The competitiveness and innovation of the petroleum
industry has contributed positively to operation efficiency
and excellence. R&D collaboration has been a platform
that enables close alignment to allow knowledge exchange
and coordination to take place, reduces the risks of
inconsistencies across value chain steps, improves efficiency
by elimination of duplicative efforts, and decreases chances
of misunderstanding. Institutional R&D collaboration
provides incentives and opportunities to augment the R&D
collaboration portfolio with other partner types because the
novel, generic knowledge and new technologies generated
can be exploited in more applied R&D collaborative projects
with other partner types. In addition, building up R&D alliance
capabilities requires recognition of the distinct differences
in collaboration processes depending on the partner type.
The challenge remains as to integrate performance analysis
and the analysis of the drivers of R&D collaboration within
a single framework and system of equations and evaluate
opportunities to better assess R&D collaboration paths to
provide more tangibles. Future R&D collaboration should
consider the dynamics of the growth in firms’ heterogeneous
R&D collaboration portfolios, with the performance
consequences of alignment and chronological patterns
forming a promising avenue for further realization.

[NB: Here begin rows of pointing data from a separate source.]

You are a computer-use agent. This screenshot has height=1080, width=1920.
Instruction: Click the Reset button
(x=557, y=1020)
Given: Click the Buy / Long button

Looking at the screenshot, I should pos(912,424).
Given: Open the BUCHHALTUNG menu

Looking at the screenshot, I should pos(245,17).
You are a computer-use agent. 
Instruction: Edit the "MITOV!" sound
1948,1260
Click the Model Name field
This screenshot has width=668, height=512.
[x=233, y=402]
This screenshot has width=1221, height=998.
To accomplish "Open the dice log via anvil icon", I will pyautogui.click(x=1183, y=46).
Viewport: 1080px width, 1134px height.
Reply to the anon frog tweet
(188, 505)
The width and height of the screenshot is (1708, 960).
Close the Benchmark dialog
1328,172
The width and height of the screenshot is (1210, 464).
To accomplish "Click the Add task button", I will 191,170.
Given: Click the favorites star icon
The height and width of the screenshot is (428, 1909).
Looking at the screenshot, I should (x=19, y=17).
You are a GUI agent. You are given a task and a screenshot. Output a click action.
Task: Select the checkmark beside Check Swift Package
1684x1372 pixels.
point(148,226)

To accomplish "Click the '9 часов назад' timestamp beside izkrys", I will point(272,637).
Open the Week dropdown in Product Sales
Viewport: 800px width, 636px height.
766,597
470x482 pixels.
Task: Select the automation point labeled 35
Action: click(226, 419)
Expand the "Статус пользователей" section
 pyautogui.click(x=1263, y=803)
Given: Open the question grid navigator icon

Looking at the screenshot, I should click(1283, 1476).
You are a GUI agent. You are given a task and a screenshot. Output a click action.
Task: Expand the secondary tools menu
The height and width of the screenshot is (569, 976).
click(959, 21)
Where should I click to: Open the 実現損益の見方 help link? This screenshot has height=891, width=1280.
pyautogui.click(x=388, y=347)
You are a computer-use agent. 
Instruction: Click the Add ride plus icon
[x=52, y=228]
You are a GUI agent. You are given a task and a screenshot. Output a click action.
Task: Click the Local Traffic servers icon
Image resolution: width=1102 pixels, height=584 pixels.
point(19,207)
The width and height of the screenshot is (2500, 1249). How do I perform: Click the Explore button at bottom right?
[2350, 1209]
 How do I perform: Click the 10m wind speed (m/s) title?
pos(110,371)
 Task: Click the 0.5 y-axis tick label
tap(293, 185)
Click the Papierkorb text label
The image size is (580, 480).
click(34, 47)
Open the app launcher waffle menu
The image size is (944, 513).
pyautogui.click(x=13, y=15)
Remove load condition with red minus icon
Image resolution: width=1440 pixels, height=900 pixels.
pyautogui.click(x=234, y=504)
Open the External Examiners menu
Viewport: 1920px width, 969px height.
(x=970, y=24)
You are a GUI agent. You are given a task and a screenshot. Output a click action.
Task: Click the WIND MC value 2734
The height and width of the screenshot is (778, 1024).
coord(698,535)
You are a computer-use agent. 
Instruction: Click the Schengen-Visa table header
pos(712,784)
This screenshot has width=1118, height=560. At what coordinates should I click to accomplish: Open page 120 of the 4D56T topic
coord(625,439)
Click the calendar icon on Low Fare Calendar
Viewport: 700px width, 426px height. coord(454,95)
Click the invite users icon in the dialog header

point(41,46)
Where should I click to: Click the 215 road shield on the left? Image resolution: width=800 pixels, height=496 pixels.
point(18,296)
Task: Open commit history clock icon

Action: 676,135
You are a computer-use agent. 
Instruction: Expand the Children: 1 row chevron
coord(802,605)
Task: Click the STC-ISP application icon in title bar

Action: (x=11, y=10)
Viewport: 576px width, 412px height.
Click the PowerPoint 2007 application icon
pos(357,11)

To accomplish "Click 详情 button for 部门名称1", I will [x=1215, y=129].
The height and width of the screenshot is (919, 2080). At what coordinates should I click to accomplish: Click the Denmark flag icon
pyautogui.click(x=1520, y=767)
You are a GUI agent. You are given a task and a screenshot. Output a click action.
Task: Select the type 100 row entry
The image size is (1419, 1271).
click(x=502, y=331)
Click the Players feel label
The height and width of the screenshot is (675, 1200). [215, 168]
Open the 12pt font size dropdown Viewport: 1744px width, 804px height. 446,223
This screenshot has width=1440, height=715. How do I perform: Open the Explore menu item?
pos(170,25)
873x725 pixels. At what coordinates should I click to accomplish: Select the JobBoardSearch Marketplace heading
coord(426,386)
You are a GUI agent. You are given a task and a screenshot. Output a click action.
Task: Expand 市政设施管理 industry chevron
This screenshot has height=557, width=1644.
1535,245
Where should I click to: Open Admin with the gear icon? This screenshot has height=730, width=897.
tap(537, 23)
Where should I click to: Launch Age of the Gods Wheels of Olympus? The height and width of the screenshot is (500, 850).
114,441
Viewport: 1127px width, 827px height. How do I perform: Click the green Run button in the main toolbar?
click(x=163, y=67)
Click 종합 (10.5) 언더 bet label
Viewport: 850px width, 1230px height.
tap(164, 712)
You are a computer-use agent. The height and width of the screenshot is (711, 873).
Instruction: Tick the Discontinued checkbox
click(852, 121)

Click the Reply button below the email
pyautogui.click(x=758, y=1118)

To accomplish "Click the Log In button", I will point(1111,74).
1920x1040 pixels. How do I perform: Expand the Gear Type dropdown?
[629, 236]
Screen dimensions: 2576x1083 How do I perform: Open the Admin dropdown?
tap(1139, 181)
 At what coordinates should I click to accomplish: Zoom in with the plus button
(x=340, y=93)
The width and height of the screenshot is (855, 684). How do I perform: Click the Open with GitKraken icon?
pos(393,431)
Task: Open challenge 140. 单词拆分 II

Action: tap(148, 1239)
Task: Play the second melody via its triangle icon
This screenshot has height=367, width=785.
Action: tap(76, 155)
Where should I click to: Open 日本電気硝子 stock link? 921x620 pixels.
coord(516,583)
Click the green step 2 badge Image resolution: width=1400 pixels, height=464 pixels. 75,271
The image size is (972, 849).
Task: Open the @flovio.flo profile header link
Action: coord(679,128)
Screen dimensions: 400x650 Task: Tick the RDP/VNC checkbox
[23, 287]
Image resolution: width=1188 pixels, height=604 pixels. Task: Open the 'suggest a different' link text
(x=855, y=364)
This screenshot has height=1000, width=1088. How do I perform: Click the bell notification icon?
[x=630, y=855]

This paper reviews the current research collaboration
models in the E&P industry and its limitations. Additionally,
it proposes a new research collaboration model to establish
a research platform on which different parties of interest
meet. This is basically to ensure that all R&D are aligned
with business needs and to get the utmost of the research
work from promoting the national research and developing
researchers and to have oriented outcomes that satisfy the
interest of national R&D and service providers.